Time: ten o’clock. The Friday morning traffic was light. They would arrive at the Huntington in twenty minutes, allowing James and Ferdinand to get him out of the car and into the wheelchair with a comfortable time margin. As he’d done before, Ferdinand would park so that, remaining in the car, monitoring two radios, he could see the marble bench where DuBois and Bernhardt had first met, almost six months ago. Ferdinand would take a small submachine gun from the compartment beneath the Mercedes’s dash. James and the other two guards would assume their positions, two on the pathway that connected the marble bench to the main building of the Huntington. Holding a tiny surveillance radio concealed in his hand, James, the leader, would take up a position beside the car. An intelligent, impassive, quick-thinking South American in his middle thirties, almost improbably handsome, James was built like a linebacker and moved like a quarterback. Of all his domestic employees, James was the only one in whom DuBois reposed any real trust, the only one who’d demonstrated mettle. The test had come only three months after James began work. In downtown Los Angeles, at noon, three black men in ski masks had tried to kidnap DuBois as his limousine stopped for a red light. With incredible coolness under fire, James had taken careful aim at each of the three kidnappers, dropping them with three shots from the Browning nine-millimeter he carried in an elaborately tooled leather shoulder holster. That evening DuBois had written out a bonus check for ten thousand dollars. A month later, James was given his own rent-free bungalow on the DuBois estate. Earning thirty thousand a year, James prospered.

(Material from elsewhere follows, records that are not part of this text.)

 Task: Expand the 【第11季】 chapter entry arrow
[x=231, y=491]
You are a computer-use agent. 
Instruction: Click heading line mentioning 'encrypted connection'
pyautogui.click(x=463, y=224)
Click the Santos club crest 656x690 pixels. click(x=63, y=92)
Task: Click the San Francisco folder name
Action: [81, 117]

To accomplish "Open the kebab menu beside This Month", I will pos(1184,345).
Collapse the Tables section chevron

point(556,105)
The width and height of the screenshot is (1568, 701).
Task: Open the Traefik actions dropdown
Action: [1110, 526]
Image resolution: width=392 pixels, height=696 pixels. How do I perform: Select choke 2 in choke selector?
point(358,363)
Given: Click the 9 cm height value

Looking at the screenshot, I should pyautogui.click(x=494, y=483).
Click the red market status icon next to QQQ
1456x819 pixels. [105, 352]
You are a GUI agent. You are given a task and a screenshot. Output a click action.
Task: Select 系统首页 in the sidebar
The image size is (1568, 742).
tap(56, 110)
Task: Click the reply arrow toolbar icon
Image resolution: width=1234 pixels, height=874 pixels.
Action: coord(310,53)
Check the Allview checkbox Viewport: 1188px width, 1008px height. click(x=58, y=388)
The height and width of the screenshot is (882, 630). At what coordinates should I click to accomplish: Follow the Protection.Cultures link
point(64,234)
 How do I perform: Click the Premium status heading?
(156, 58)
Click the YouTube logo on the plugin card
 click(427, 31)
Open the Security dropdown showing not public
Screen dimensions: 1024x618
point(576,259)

Sometimes DuBois estimated the expense, hour by hour, day to day, of his own personal maintenance. Here, now, there were three bodyguards and two drivers who doubled as guards. At his home, high above the sprawl of Los Angeles, there was a valet. A nurse lived on the grounds. Two day women cleaned. There was a cook, two gardeners, and a secretary. Grand personnel total, thirteen. Grand total yearly outlay for salaries, almost two hundred thousand, give or take.

Like James, the spinster secretary—Grace Campbell—enjoyed a particular measure of DuBois’s trust, and was rewarded accordingly. It was Grace Campbell who took responsibility for running the house. She did the accounts, paid the staff, paid the taxes, contracted for needed repairs and maintenance. She’d been with him for ten years, and was the only employee who lived on the premises in the main house, in an apartment with a separate entrance and its own garage. For the first five years, she’d been scrupulously honest. Then, when she turned fifty, still unmarried, without prospects, Grace had begun systematically skimming from the household accounts. On principle, DuBois reviewed the accounts quarterly. When he’d first discovered Grace’s lapse, five years ago, he had considered firing her, even considered having her prosecuted. But he’d already had his first heart attack and one small stroke. He needed Grace more than she needed him. Therefore, if she were intelligent enough to keep her graft to a minimum, which she did, DuBois would ignore her lapse, charging it to “retirement.”